INDUSTRIAL APPLICABILITY The gas-liquid or gas-solid liquid contact reaction and apparatus of the present invention enhances the contact efficiency of each contact component by self-circulating flow of the reaction phase without consuming power, and at the same time, the gas component which becomes the reaction rate-determining agent. The absorption rate of can be improved. Even when a solid catalyst is used for the catalytic reaction, it is not necessary to mechanically transfer the solid content, and stable continuous operation can be performed.
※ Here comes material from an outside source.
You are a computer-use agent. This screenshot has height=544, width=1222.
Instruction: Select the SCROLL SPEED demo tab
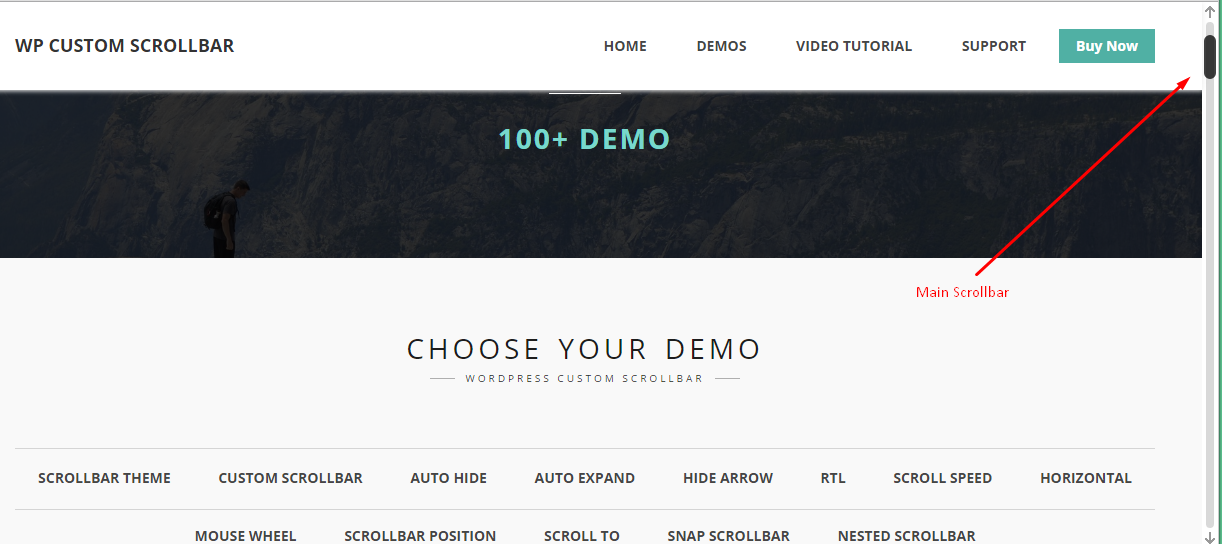[x=942, y=478]
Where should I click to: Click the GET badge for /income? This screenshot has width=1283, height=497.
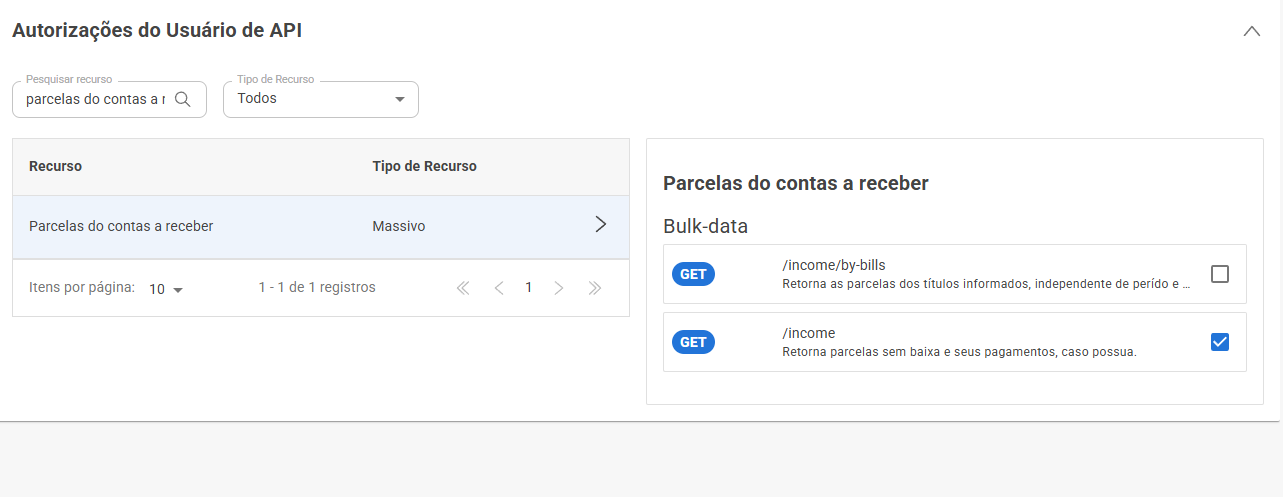693,342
[Brief description of drawings]

FIG. 1 is an explanatory diagram of an embodiment of the present invention.

[Explanation of symbols]

 Areas A and B 1 Reaction tank 2 Outer ring part 3 Inner ring part 4 Sparger 5 Dispersion plate 6 Liquid supply line 7 Gas supply line 8 Liquid extraction line 9 Gas extraction line 10 Solid particle trap 11 Gas storage space part 12 Heat Exchanger

 ─────────────────────────────────────────────────── ─── Continuation of the front page (72) Chieko Nagasawa Inventor Chieko Nagasawa 2-12-1, Tsurumi Chuo, Tsurumi-ku, Yokohama-shi, Kanagawa Chiyoda Kako Construction Co., Ltd. (72) Inventor Takeshi Minami Tsurumi-chu, Tsurumi-ku, Yokohama-shi, Kanagawa 2-12-1 Chiyoda Kakoh Construction Co., Ltd. (72) Inventor Kazuhiko Hamado 2-12-1 Tsurumi Chuo, Tsurumi-ku, Yokohama-shi, Kanagawa Chiyoda Kakoh Construction Co., Ltd.

Claims (5)

[Claims] 1. In a gas-liquid contact or a gas-solid contact reaction, a reaction raw material gas component is introduced into a contact reaction phase to generate an ascending flow and a descending flow of the reaction phase to form a circulating flow in the reaction phase. A circulating fluidized catalytic reaction method characterized by the above. 2. The circulating fluidized catalytic reaction method according to claim 1, wherein the catalytic reaction is a carbonylation reaction or a hydrogenation reaction of a homogeneous or heterogeneous catalytic reaction. 3. A gas-liquid contact or gas-solid contact reaction tank, which is divided into two or more areas by a partition wall extending in a vertical direction, and each area communicates with each other at an upper portion and a lower portion, and is adjacent to each other. A gas injection port is arranged at the bottom of one side, and a liquid supply port is installed at the bottom of the reaction tank, and a gas storage space is installed at the top of the reaction tank.
A circulating fluidized catalytic reaction device, characterized in that a liquid withdrawing port is provided in the upper part in communication with each other and a gas withdrawing port is arranged in the gas storage space part. 4. One or more gas dispersion plates are provided in an intermediate portion of the area where the gas injection port is arranged.
The circulating fluidized catalytic reactor described. 5. The circulating fluidized catalytic reactor according to claim 3, wherein the catalytic reaction tank has a cylindrical shape and has a double ring structure.